··· Records for processing

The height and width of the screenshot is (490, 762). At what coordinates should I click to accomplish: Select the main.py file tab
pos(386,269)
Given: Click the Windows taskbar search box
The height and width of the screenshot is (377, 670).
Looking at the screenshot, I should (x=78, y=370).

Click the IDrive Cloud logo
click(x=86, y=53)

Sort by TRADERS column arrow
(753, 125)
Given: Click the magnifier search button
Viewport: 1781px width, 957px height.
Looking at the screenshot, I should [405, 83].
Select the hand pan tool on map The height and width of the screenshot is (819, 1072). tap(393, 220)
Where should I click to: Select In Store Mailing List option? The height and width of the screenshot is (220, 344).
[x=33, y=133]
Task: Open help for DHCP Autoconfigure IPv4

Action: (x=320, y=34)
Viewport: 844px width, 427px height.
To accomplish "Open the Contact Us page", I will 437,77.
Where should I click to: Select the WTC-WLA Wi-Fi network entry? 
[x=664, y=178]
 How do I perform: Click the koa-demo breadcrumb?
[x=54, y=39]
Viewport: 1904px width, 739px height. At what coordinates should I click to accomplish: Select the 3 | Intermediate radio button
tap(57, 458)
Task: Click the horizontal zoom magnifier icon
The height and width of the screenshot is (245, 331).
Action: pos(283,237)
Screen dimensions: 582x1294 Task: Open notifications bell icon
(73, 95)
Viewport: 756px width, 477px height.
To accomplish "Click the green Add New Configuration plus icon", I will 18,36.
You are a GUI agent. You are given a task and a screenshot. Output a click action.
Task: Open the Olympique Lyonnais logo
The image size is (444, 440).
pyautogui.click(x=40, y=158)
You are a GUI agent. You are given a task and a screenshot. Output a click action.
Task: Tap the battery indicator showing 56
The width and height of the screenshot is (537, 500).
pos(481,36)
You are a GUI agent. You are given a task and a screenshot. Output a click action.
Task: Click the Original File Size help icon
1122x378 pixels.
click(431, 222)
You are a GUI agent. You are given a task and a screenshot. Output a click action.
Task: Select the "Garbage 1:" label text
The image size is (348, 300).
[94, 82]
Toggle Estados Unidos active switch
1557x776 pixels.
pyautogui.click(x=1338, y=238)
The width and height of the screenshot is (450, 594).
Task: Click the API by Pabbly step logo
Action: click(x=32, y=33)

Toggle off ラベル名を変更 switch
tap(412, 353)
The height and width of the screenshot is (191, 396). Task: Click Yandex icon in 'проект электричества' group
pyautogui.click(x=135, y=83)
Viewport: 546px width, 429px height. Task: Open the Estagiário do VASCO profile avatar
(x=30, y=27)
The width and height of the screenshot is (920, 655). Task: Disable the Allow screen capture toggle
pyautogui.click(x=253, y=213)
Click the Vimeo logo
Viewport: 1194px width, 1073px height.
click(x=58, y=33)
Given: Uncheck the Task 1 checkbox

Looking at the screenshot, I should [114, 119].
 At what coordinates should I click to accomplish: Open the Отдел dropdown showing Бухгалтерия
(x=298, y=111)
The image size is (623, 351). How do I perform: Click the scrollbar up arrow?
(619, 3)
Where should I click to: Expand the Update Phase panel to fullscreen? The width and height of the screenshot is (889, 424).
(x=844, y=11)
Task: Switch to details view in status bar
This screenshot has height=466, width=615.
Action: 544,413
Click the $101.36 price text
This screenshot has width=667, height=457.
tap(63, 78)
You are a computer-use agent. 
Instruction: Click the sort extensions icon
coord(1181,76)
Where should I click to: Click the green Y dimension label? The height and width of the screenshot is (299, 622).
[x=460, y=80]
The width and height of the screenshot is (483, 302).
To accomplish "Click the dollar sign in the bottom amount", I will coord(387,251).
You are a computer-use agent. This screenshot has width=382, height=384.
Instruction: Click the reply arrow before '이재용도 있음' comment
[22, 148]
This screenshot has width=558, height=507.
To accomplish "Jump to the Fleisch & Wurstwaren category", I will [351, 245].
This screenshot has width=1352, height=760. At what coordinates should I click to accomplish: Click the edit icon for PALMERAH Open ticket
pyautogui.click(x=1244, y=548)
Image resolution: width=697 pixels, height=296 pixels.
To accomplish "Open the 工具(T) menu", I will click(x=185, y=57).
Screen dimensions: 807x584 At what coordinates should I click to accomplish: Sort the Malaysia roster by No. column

······

▶ [Work order]: Starting with the line that has "Click the Vimeo logo", print each remaining line of the listing exactly.

▶ [Reply to the task]:
Click the Vimeo logo
Viewport: 1194px width, 1073px height.
click(x=58, y=33)
Given: Uncheck the Task 1 checkbox

Looking at the screenshot, I should [114, 119].
 At what coordinates should I click to accomplish: Open the Отдел dropdown showing Бухгалтерия
(x=298, y=111)
The image size is (623, 351). How do I perform: Click the scrollbar up arrow?
(619, 3)
Where should I click to: Expand the Update Phase panel to fullscreen? The width and height of the screenshot is (889, 424).
(x=844, y=11)
Task: Switch to details view in status bar
This screenshot has height=466, width=615.
Action: 544,413
Click the $101.36 price text
This screenshot has width=667, height=457.
tap(63, 78)
You are a computer-use agent. 
Instruction: Click the sort extensions icon
coord(1181,76)
Where should I click to: Click the green Y dimension label? The height and width of the screenshot is (299, 622).
[x=460, y=80]
The width and height of the screenshot is (483, 302).
To accomplish "Click the dollar sign in the bottom amount", I will coord(387,251).
You are a computer-use agent. This screenshot has width=382, height=384.
Instruction: Click the reply arrow before '이재용도 있음' comment
[22, 148]
This screenshot has width=558, height=507.
To accomplish "Jump to the Fleisch & Wurstwaren category", I will [351, 245].
This screenshot has width=1352, height=760. At what coordinates should I click to accomplish: Click the edit icon for PALMERAH Open ticket
pyautogui.click(x=1244, y=548)
Image resolution: width=697 pixels, height=296 pixels.
To accomplish "Open the 工具(T) menu", I will click(x=185, y=57).
Screen dimensions: 807x584 At what coordinates should I click to accomplish: Sort the Malaysia roster by No. column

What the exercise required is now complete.